Stage 4. Risks monitoring:
• Risk assessments - all risk-related values are not constant in the project. The probability of
a risk event and potential losses may increase and decrease as a result of risk mitigation or
elimination measures. Therefore, estimates of the probability, damage and magnitude of
risk after the application of such measures are required. For each risk from a set RSP, the
development team must determine the probability (in the range [0;1]) of its occurrence
after the application of the chosen measure to reduce or eliminate risks. The set of
probabilities of risks after the application of measures has the form: PRA={pra1,…,prak},
where k is the number of risks of a particular software project. For each risk from the set
RSP, the development team must determine the amount of possible losses (in the range
[0;1]) from its occurrence after the application of the selected measure to reduce or
eliminate risks. The set of risk losses after the application of measures is as follows:
LRA={lra1,…,lrak}, where k is the number of risks of a particular software project. For
each risk from the set RSP, it's necessary to determine its magnitude after applying the
selected measure to reduce or eliminate risks. The set of risk magnitudes after the
measures has the form: MRA={mra1,…,mrak}, where k is the number of risks of a
particular software project, mrai = prai ⋅ lrai.
3. Results & Discussion
For example, let's consider a project to develop software for job search and recruitment.

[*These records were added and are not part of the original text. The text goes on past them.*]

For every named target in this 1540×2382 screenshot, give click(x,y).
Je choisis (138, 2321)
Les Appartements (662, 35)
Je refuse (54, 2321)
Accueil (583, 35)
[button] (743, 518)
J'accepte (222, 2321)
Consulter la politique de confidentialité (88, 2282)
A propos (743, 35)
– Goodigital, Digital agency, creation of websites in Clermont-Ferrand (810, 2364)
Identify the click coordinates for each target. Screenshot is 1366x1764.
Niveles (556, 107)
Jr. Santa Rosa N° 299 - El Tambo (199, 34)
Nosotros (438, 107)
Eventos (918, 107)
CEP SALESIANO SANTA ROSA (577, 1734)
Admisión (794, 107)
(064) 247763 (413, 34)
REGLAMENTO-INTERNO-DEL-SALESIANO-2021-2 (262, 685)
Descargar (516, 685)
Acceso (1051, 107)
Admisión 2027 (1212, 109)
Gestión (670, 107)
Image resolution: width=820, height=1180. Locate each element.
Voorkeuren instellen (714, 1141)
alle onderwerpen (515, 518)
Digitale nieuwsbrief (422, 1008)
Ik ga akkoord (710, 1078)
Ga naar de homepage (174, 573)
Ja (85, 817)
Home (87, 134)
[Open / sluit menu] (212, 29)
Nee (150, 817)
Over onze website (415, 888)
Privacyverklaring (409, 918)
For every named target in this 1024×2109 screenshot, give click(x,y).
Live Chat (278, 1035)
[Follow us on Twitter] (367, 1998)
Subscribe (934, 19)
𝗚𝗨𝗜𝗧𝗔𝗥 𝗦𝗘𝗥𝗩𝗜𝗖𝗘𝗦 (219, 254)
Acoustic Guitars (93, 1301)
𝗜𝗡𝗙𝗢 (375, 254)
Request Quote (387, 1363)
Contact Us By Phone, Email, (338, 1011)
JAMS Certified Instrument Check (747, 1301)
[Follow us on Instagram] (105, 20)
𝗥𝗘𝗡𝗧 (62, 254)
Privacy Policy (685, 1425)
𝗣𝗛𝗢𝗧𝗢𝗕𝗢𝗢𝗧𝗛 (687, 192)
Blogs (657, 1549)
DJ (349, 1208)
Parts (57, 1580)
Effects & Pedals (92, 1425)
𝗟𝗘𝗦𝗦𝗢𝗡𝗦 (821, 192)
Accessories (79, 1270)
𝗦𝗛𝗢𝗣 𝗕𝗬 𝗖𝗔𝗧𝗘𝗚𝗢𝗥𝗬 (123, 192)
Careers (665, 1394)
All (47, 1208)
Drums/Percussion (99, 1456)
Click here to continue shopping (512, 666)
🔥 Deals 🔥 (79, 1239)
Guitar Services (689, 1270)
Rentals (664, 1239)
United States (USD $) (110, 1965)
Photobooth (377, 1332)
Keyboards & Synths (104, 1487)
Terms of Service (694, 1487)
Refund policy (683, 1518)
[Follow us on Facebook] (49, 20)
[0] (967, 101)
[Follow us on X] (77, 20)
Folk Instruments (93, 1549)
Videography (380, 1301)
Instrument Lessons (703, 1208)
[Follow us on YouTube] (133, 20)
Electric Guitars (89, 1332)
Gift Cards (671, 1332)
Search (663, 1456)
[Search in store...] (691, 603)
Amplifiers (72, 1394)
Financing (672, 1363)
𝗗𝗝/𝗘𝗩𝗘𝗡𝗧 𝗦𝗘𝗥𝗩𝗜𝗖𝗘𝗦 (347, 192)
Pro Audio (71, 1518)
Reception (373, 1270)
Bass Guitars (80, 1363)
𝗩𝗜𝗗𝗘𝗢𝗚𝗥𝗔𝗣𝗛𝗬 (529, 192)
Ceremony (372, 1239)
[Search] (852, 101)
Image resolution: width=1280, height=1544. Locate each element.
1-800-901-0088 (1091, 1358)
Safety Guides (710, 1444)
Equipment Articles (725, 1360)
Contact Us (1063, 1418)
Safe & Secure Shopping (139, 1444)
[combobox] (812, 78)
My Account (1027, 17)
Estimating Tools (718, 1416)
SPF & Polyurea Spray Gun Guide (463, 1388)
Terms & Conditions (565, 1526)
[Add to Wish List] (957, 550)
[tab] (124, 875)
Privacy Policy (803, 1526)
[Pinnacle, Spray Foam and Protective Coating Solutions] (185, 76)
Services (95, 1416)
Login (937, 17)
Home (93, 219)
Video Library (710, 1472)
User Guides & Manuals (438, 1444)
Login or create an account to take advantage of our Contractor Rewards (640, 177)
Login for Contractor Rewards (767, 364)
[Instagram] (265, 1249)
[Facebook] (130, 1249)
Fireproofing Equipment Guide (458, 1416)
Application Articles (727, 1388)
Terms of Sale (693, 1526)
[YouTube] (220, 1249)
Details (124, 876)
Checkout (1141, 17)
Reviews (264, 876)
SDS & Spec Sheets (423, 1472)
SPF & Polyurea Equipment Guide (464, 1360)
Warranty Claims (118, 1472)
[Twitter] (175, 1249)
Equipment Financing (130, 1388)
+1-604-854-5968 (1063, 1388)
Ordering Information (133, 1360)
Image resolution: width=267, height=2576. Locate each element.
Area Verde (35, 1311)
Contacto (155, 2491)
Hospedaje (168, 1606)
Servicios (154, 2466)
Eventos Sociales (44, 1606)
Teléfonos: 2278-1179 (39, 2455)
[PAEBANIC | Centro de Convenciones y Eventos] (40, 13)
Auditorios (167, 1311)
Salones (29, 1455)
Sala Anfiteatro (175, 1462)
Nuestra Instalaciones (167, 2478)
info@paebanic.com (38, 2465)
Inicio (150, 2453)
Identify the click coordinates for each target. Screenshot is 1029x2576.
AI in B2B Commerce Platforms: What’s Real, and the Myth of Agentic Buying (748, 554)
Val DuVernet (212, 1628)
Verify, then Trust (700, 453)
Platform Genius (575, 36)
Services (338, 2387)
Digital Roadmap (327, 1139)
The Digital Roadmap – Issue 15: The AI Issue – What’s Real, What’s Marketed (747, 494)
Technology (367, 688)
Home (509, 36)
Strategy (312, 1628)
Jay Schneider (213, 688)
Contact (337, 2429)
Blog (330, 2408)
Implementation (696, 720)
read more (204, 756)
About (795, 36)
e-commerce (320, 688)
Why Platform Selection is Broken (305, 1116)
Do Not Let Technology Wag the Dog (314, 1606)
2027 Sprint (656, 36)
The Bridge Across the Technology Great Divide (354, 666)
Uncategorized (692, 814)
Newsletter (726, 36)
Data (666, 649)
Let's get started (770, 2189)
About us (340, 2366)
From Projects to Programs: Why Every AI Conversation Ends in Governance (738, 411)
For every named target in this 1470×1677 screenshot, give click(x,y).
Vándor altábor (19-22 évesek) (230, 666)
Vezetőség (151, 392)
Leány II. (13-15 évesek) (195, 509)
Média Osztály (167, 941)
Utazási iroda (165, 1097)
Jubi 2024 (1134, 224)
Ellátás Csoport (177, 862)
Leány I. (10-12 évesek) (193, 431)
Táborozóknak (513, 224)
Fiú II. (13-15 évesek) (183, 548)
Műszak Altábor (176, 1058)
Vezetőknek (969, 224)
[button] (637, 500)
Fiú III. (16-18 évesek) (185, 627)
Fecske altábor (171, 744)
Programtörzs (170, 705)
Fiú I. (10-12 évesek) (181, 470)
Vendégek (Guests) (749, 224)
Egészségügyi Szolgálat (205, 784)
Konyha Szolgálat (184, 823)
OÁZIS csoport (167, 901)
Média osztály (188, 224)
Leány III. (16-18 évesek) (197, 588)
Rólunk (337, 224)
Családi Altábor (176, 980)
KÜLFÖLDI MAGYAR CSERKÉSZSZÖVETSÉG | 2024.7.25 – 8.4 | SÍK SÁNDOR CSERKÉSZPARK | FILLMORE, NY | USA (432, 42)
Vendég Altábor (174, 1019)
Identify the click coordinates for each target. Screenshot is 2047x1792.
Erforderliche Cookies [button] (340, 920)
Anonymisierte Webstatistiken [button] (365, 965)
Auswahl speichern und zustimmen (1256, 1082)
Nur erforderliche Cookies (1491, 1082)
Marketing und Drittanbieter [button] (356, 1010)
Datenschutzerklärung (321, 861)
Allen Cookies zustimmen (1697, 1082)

Stage 1. Risks identification. The analysis of the software project documentation showed that
it lacks a description of quality and reliability characteristics, time performance characteristics,
recommendations for future software maintenance, properties and possibilities of flexibility to
change plans, project strategy and planning, project success forecasting. Then, according to the
rules for determining the sources of risk: psr2 =1, psr3 =1, psr5 =1, psr6 =1, psr11 =1, psr14 =1,
psr15 =1, psr18 =1, and the set PSR = {0, 1, 1, 0, 1, 1, 0, 0, 0, 0, 1, 0, 0, 1, 1, 0, 0, 1}. Since psr2
=1, psr3 =1, psr5 =1, psr6 =1, there are technical risks. Since psr11 =1, there are plan risks. Since
psr14 =1, psr15 =1, psr18 =1, there are risks of project management processes and procedures.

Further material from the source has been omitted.